Damit einhergehen Gefühle von Angst sowie Hilflosigkeit, und häufig haben von Selbstzweifeln gebeutelte Menschen das Gefühl, andere Menschen hätten all diese Zweifel nicht und fühlen sich besonders einsam.

Wie entstehen Selbstzweifel?

Selbstzweifel können bereits in der Kindheit entstehen, wenn man von den Eltern entweder ständig für seine Fehler kritisiert wird oder aber, wenn Kinder mit allen Mitteln versuchen, den hohen Erwartungen der Eltern gerecht zu werden. Schaffen sie das, werden sie mit Liebe belohnt. So werden Kinder konditioniert, stets Höchstleistungen zu erzielen.

Aber auch der Leistungsdruck an Schulen, Universitäten und besonders fordernden Arbeitsplätzen kann Selbstzweifel begünstigen. Insbesondere, wenn alle anderen um einen herum keine Probleme zu haben scheinen und man Räume vermisst, in denen Schwäche gezeigt werden kann, wird das zum Problem.

Frau traurig
Wieso zweifeln wir an uns? Die nachfolgende Auflistung zeigt dir die wichtigsten Ursachen von Selbstzweifeln. Credit: IMAGO / Westend61

Weitere Ursachen von Selbstzweifeln können sein:

  • Traumatische Erfahrungen, die auf das eigene Scheitern bezogen werden
  • Fehlende Wertschätzung von außen (u.a. auch Diskriminierung)
  • Konsum von Massenmedien und sozialen Medien (insbesondere bei Selbstzweifeln, die das Äußere betreffen)
  • Konkurrenzdruck und ständiger Vergleich mit anderen
  • Überforderung
  • Depressionen
  • Ängste (insbesondere Versagensängste)
  • mangelnde Ambiguitätstoleranz (meint: Fähigkeit, Ungewissheit zu ertragen)
  • Mangel an Selbstvertrauen, Selbstbewusstsein, Selbstwertgefühl, Selbstständigkeit
  • Fehlende Fähigkeit, sich Erfolg einzugestehen (Hochstaplersyndrom)
  • Perfektionismus und zu hohe Erwartungen an sich selbst
  • Stress und unruhige Lebenssituationen
  • Krankheiten und andere körperliche wie mentale Beeinträchtigungen uvm.

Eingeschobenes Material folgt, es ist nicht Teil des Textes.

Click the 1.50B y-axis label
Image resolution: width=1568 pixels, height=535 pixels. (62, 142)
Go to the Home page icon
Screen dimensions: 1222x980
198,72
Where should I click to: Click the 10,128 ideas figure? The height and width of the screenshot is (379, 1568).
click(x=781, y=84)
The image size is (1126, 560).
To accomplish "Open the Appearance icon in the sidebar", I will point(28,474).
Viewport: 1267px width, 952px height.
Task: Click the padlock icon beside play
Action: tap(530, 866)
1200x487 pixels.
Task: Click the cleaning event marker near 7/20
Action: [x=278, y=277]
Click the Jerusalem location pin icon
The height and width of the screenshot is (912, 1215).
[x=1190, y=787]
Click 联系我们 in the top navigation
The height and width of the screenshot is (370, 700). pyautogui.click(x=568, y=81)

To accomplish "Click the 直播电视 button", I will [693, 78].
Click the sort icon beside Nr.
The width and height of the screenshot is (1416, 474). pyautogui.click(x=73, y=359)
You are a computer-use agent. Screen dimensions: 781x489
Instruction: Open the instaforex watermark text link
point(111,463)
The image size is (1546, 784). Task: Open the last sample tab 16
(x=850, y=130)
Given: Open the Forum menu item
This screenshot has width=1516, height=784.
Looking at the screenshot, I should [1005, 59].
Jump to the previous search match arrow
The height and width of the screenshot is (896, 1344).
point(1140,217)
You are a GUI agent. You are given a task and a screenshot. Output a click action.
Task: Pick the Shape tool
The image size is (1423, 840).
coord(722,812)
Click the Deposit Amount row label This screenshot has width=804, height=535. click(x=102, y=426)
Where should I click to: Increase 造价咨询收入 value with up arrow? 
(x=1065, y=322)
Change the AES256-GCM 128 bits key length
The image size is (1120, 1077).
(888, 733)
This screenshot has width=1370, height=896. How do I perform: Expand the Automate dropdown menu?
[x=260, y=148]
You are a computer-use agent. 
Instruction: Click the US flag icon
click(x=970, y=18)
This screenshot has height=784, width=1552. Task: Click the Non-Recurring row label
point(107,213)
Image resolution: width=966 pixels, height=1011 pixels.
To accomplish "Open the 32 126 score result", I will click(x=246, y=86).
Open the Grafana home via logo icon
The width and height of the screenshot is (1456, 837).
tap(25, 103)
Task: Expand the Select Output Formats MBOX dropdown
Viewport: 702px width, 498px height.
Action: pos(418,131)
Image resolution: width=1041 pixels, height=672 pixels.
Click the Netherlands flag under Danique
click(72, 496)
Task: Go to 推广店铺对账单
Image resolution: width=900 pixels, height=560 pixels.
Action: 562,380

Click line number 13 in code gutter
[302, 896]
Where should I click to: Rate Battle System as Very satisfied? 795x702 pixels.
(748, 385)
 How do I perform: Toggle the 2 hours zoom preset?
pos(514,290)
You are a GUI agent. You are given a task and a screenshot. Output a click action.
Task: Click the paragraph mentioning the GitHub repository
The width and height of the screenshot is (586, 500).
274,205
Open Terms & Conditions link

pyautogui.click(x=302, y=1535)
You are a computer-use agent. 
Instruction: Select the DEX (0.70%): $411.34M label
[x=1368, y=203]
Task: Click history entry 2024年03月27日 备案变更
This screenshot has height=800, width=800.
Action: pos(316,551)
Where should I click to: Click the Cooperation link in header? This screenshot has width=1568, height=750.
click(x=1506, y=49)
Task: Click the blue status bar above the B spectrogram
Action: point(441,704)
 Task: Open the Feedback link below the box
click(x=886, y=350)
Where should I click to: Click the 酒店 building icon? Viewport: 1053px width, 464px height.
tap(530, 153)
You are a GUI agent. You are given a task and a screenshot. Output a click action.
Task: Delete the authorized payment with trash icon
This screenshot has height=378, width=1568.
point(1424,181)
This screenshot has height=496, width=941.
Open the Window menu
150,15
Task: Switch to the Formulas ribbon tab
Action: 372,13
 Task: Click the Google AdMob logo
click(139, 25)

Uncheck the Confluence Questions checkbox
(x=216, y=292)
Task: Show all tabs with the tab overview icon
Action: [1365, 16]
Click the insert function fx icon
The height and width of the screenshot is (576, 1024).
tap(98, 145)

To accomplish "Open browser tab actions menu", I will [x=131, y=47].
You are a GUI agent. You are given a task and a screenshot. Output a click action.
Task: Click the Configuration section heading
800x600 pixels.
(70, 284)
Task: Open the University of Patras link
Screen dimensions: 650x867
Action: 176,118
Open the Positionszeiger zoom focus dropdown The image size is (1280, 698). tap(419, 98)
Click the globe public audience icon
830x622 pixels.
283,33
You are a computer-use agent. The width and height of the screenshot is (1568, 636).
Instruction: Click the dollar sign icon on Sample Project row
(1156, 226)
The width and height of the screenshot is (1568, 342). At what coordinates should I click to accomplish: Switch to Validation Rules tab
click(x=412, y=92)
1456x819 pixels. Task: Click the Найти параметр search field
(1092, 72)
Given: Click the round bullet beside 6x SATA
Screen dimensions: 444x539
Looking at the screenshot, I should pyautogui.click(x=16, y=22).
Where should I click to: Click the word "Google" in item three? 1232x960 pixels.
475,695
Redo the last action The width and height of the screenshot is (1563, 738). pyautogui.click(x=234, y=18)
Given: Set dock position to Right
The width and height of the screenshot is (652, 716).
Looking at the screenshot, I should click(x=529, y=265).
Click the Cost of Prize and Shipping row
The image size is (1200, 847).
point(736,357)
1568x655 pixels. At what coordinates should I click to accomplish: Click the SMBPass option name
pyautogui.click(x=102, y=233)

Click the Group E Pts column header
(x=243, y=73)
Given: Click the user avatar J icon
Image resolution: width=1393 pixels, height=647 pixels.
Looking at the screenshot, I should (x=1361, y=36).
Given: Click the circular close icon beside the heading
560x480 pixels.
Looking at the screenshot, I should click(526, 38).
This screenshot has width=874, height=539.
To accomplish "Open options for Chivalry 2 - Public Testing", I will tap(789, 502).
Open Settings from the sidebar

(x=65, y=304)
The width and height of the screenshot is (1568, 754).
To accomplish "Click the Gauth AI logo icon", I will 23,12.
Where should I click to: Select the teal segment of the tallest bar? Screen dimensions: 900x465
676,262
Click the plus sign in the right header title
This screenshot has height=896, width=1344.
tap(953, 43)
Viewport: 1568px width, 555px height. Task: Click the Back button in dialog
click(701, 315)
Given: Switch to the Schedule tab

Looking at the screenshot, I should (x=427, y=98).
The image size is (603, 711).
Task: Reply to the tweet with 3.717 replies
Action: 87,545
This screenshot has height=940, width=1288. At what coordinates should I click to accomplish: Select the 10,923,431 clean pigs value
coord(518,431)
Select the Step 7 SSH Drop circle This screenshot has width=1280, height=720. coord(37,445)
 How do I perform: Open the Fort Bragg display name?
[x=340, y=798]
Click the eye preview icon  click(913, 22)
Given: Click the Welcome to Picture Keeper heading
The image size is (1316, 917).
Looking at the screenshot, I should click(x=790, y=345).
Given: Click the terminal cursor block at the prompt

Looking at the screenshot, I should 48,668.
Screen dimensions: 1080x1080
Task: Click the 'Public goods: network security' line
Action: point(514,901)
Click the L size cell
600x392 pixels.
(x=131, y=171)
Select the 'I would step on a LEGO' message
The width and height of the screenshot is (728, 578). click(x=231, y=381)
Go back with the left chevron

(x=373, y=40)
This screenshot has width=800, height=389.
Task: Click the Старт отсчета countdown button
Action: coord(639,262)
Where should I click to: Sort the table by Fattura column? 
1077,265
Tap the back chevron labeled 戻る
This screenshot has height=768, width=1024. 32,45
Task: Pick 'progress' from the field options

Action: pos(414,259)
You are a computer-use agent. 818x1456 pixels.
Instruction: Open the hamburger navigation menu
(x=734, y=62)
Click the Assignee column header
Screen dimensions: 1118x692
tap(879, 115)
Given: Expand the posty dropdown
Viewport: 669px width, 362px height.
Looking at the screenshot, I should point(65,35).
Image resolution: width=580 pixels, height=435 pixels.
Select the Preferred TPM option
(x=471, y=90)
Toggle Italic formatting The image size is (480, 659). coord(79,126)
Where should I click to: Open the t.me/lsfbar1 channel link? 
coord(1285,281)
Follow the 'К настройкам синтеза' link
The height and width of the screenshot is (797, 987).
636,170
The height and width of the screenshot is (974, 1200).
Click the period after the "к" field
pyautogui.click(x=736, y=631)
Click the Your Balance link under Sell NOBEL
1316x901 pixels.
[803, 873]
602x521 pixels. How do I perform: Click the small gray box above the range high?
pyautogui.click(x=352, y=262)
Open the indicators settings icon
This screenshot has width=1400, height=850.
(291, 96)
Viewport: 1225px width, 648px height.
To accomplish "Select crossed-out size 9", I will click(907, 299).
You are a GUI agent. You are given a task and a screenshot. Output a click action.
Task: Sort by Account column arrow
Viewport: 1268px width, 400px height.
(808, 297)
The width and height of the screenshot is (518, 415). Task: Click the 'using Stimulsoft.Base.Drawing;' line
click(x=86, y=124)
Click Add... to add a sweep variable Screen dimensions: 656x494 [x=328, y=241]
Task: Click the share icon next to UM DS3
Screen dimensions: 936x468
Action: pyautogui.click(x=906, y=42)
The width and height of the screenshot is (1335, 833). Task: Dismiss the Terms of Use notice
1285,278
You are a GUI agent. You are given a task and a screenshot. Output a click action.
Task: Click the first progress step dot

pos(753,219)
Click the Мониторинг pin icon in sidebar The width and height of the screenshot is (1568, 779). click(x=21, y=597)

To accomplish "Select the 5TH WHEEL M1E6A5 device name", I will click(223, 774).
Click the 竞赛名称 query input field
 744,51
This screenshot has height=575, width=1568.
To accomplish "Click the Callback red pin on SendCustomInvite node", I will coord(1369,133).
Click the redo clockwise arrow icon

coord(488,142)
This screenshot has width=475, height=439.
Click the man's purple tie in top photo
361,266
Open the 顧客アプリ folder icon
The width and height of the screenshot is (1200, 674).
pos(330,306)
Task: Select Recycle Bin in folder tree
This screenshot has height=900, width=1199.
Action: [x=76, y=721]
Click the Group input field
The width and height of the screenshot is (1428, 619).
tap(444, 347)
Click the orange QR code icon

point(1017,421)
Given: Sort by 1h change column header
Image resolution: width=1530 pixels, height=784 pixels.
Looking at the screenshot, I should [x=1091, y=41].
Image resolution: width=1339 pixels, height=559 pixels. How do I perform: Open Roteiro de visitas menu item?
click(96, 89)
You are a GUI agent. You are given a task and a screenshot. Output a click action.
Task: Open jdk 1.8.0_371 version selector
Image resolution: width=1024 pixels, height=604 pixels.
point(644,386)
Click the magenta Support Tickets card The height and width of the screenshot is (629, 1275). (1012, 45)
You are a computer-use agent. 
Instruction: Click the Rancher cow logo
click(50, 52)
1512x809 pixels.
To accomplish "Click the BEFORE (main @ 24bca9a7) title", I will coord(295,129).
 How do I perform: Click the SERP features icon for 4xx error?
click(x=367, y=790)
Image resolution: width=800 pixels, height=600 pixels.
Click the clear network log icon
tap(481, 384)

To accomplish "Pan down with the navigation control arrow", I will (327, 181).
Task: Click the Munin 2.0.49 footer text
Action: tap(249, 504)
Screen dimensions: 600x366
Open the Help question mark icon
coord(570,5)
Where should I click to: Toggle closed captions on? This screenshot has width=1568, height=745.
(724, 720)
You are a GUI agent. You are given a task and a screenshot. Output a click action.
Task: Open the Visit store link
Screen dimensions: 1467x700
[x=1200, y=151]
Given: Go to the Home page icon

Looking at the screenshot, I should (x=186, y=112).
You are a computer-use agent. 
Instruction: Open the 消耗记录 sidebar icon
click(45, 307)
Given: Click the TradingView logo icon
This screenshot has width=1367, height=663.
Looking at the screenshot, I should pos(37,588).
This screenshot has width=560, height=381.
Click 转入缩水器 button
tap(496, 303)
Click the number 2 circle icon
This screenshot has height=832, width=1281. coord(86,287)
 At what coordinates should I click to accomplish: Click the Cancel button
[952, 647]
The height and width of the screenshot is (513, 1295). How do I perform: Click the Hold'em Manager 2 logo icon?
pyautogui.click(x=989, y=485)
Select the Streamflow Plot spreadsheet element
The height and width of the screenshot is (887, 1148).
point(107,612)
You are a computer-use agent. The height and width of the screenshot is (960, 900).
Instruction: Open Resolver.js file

Wie wirken sich Selbstzweifel auf den Körper aus?

Die Liste an Ursachen für Selbstzweifel ist schier unendlich. Doch sollte unterschieden werden, ob diese zu gelegentlichen Selbstzweifeln führen oder ob diese dauerhaft auftreten und sogar ein ernsthaftes Leiden nach sich ziehen. Zum einen können sich Selbstzweifel so gravierend auf die Lebensqualität auswirken, aber auch die Gesundheit beeinträchtigen.

So können Selbstzweifel auf Dauer zu Angst- und Panikstörungen führen, Depressionen oder auch Essstörungen begünstigen. Körperlich kann das permanente Zweifeln zu Magenschmerzen, Blähungen, Verstopfung, Durchfall, Kopfschmerzen und Schlafstörungen führen.

Zuletzt kann sozialer Rückzug damit einhergehen, der aus der Angst der Betroffenen heraus entsteht, sie würden neue Herausforderungen nicht meistern können. Oder weil sie sich in der eigenen Perfektion verlieren, mit der sie ihre Angst vor dem Versagen kompensieren wollen.